AIM: Show each line of the data below that contains the word "resolution".

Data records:
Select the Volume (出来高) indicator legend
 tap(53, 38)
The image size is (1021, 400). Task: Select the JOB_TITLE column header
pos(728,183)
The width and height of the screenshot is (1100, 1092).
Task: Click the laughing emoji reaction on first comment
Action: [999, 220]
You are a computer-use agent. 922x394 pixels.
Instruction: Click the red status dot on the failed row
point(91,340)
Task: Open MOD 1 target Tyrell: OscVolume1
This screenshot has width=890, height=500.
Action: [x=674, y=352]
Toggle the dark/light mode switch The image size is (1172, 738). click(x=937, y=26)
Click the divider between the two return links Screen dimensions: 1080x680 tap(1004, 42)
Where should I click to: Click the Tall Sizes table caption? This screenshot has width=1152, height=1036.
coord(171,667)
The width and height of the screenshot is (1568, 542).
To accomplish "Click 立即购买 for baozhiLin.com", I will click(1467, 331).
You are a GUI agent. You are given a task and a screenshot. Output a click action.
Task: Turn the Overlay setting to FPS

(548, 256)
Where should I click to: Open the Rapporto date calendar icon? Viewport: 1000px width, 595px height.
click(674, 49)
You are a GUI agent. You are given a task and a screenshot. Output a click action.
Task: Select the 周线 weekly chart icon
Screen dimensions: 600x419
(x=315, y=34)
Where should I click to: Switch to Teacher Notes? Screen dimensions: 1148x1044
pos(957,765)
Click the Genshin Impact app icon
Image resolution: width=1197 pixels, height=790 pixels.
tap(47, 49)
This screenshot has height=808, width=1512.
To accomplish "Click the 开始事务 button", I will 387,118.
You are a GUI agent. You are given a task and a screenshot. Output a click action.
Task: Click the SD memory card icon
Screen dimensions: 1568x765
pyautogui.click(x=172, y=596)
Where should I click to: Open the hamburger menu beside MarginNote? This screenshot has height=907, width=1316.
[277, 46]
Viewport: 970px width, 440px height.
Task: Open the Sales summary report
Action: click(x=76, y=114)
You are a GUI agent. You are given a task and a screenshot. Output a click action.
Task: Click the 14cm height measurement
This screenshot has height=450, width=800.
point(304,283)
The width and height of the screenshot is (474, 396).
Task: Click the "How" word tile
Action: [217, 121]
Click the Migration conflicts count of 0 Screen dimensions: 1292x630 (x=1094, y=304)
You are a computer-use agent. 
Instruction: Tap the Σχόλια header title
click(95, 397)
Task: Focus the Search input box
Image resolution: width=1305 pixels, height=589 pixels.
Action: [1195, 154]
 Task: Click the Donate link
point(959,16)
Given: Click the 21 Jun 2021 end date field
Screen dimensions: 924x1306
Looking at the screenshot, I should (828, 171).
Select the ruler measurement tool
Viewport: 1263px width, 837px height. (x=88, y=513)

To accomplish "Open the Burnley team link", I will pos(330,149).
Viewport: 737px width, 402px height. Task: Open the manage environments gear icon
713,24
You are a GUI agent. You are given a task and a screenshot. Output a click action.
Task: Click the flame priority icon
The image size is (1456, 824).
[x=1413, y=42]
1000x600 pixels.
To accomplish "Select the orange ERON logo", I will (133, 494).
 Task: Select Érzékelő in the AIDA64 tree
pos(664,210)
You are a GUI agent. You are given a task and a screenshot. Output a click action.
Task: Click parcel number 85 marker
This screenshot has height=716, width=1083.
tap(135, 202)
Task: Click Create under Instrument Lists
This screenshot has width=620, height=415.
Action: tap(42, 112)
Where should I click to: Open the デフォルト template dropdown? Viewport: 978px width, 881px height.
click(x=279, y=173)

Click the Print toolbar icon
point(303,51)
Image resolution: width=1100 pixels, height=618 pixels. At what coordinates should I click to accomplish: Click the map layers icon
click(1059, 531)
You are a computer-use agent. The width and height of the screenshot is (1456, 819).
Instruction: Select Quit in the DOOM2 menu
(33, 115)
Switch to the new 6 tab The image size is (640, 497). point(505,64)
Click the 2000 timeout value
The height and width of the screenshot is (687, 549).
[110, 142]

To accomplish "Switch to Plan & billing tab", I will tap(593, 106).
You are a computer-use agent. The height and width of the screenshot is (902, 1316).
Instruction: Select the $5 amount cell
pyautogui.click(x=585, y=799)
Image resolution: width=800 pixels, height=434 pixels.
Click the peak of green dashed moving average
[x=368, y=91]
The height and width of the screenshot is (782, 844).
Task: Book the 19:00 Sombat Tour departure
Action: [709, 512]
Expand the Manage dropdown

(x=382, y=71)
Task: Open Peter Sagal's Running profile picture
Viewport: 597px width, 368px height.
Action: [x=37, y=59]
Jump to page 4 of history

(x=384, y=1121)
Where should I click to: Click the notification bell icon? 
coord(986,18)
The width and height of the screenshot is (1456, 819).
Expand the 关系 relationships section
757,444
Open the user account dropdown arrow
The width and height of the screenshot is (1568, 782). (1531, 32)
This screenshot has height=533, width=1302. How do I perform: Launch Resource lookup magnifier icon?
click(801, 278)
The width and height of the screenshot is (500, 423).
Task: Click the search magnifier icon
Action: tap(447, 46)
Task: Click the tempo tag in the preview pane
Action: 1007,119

RESULT FOR THIS TASK:
Image resolution: width=1197 pixels, height=790 pixels.
Image resolution: width=1305 pixels, height=589 pixels.
Image resolution: width=1100 pixels, height=618 pixels. At what coordinates should I click to accomplish: Click the map layers icon
Image resolution: width=800 pixels, height=434 pixels.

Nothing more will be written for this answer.